**Data excerpts:**

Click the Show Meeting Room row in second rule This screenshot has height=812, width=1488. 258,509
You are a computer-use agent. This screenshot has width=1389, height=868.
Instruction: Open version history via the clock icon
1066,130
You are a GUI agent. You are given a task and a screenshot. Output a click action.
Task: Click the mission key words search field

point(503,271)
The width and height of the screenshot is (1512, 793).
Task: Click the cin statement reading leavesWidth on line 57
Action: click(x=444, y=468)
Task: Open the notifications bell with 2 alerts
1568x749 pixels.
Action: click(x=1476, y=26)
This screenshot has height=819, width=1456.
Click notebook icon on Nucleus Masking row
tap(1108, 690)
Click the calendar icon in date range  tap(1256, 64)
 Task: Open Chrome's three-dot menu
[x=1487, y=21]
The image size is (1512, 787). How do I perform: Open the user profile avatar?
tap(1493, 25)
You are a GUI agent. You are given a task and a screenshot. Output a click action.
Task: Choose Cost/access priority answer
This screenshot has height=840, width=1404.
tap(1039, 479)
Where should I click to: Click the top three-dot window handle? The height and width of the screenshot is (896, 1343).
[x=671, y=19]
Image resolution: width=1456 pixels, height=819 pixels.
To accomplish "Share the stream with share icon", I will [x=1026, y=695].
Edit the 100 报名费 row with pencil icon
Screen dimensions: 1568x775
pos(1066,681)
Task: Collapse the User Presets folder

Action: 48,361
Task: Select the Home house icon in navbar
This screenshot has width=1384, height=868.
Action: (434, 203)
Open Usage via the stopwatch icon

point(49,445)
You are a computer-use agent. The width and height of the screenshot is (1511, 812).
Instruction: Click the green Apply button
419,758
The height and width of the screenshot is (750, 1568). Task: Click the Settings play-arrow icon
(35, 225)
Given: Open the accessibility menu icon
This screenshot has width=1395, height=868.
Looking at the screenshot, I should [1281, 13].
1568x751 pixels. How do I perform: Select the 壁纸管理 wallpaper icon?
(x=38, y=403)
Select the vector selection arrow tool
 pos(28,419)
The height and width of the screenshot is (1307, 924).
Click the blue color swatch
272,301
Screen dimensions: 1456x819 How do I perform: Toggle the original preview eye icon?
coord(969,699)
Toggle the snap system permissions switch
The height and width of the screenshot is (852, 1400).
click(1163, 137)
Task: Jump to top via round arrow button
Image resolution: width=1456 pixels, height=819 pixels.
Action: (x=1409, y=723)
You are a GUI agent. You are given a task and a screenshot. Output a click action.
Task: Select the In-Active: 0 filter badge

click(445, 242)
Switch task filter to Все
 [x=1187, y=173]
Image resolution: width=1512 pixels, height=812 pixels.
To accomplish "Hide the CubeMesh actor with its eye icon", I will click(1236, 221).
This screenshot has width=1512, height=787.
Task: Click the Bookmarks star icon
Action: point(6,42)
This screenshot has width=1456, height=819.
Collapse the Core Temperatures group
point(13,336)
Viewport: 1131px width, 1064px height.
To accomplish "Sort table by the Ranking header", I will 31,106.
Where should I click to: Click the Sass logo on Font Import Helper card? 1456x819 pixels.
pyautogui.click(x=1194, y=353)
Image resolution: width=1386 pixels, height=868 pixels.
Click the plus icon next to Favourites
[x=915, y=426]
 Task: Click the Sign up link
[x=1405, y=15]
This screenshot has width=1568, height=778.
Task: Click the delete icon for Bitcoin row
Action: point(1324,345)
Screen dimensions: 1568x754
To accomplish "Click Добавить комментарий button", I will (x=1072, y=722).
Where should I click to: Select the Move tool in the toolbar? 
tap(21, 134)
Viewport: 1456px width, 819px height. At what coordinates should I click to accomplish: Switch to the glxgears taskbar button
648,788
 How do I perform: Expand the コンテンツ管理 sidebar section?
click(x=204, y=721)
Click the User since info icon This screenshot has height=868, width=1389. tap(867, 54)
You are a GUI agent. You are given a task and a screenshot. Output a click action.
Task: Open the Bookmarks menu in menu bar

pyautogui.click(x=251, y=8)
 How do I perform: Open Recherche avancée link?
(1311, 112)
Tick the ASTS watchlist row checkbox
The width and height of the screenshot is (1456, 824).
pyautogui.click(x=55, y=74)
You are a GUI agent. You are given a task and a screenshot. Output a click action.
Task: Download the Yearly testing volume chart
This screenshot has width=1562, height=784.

**About this task:**
The output should restate the data exactly, with no line missing.

**Answer section:**
Click the Show Meeting Room row in second rule This screenshot has height=812, width=1488. 258,509
You are a computer-use agent. This screenshot has width=1389, height=868.
Instruction: Open version history via the clock icon
1066,130
You are a GUI agent. You are given a task and a screenshot. Output a click action.
Task: Click the mission key words search field

point(503,271)
The width and height of the screenshot is (1512, 793).
Task: Click the cin statement reading leavesWidth on line 57
Action: click(x=444, y=468)
Task: Open the notifications bell with 2 alerts
1568x749 pixels.
Action: click(x=1476, y=26)
This screenshot has height=819, width=1456.
Click notebook icon on Nucleus Masking row
tap(1108, 690)
Click the calendar icon in date range  tap(1256, 64)
 Task: Open Chrome's three-dot menu
[x=1487, y=21]
The image size is (1512, 787). How do I perform: Open the user profile avatar?
tap(1493, 25)
You are a GUI agent. You are given a task and a screenshot. Output a click action.
Task: Choose Cost/access priority answer
This screenshot has height=840, width=1404.
tap(1039, 479)
Where should I click to: Click the top three-dot window handle? The height and width of the screenshot is (896, 1343).
[x=671, y=19]
Image resolution: width=1456 pixels, height=819 pixels.
To accomplish "Share the stream with share icon", I will [x=1026, y=695].
Edit the 100 报名费 row with pencil icon
Screen dimensions: 1568x775
pos(1066,681)
Task: Collapse the User Presets folder

Action: 48,361
Task: Select the Home house icon in navbar
This screenshot has width=1384, height=868.
Action: (434, 203)
Open Usage via the stopwatch icon

point(49,445)
You are a computer-use agent. The width and height of the screenshot is (1511, 812).
Instruction: Click the green Apply button
419,758
The height and width of the screenshot is (750, 1568). Task: Click the Settings play-arrow icon
(35, 225)
Given: Open the accessibility menu icon
This screenshot has width=1395, height=868.
Looking at the screenshot, I should [1281, 13].
1568x751 pixels. How do I perform: Select the 壁纸管理 wallpaper icon?
(x=38, y=403)
Select the vector selection arrow tool
 pos(28,419)
The height and width of the screenshot is (1307, 924).
Click the blue color swatch
272,301
Screen dimensions: 1456x819 How do I perform: Toggle the original preview eye icon?
coord(969,699)
Toggle the snap system permissions switch
The height and width of the screenshot is (852, 1400).
click(1163, 137)
Task: Jump to top via round arrow button
Image resolution: width=1456 pixels, height=819 pixels.
Action: (x=1409, y=723)
You are a GUI agent. You are given a task and a screenshot. Output a click action.
Task: Select the In-Active: 0 filter badge

click(445, 242)
Switch task filter to Все
 [x=1187, y=173]
Image resolution: width=1512 pixels, height=812 pixels.
To accomplish "Hide the CubeMesh actor with its eye icon", I will click(1236, 221).
This screenshot has width=1512, height=787.
Task: Click the Bookmarks star icon
Action: point(6,42)
This screenshot has width=1456, height=819.
Collapse the Core Temperatures group
point(13,336)
Viewport: 1131px width, 1064px height.
To accomplish "Sort table by the Ranking header", I will 31,106.
Where should I click to: Click the Sass logo on Font Import Helper card? 1456x819 pixels.
pyautogui.click(x=1194, y=353)
Image resolution: width=1386 pixels, height=868 pixels.
Click the plus icon next to Favourites
[x=915, y=426]
 Task: Click the Sign up link
[x=1405, y=15]
This screenshot has width=1568, height=778.
Task: Click the delete icon for Bitcoin row
Action: point(1324,345)
Screen dimensions: 1568x754
To accomplish "Click Добавить комментарий button", I will (x=1072, y=722).
Where should I click to: Select the Move tool in the toolbar? 
tap(21, 134)
Viewport: 1456px width, 819px height. At what coordinates should I click to accomplish: Switch to the glxgears taskbar button
648,788
 How do I perform: Expand the コンテンツ管理 sidebar section?
click(x=204, y=721)
Click the User since info icon This screenshot has height=868, width=1389. tap(867, 54)
You are a GUI agent. You are given a task and a screenshot. Output a click action.
Task: Open the Bookmarks menu in menu bar

pyautogui.click(x=251, y=8)
 How do I perform: Open Recherche avancée link?
(1311, 112)
Tick the ASTS watchlist row checkbox
The width and height of the screenshot is (1456, 824).
pyautogui.click(x=55, y=74)
You are a GUI agent. You are given a task and a screenshot. Output a click action.
Task: Download the Yearly testing volume chart
This screenshot has width=1562, height=784.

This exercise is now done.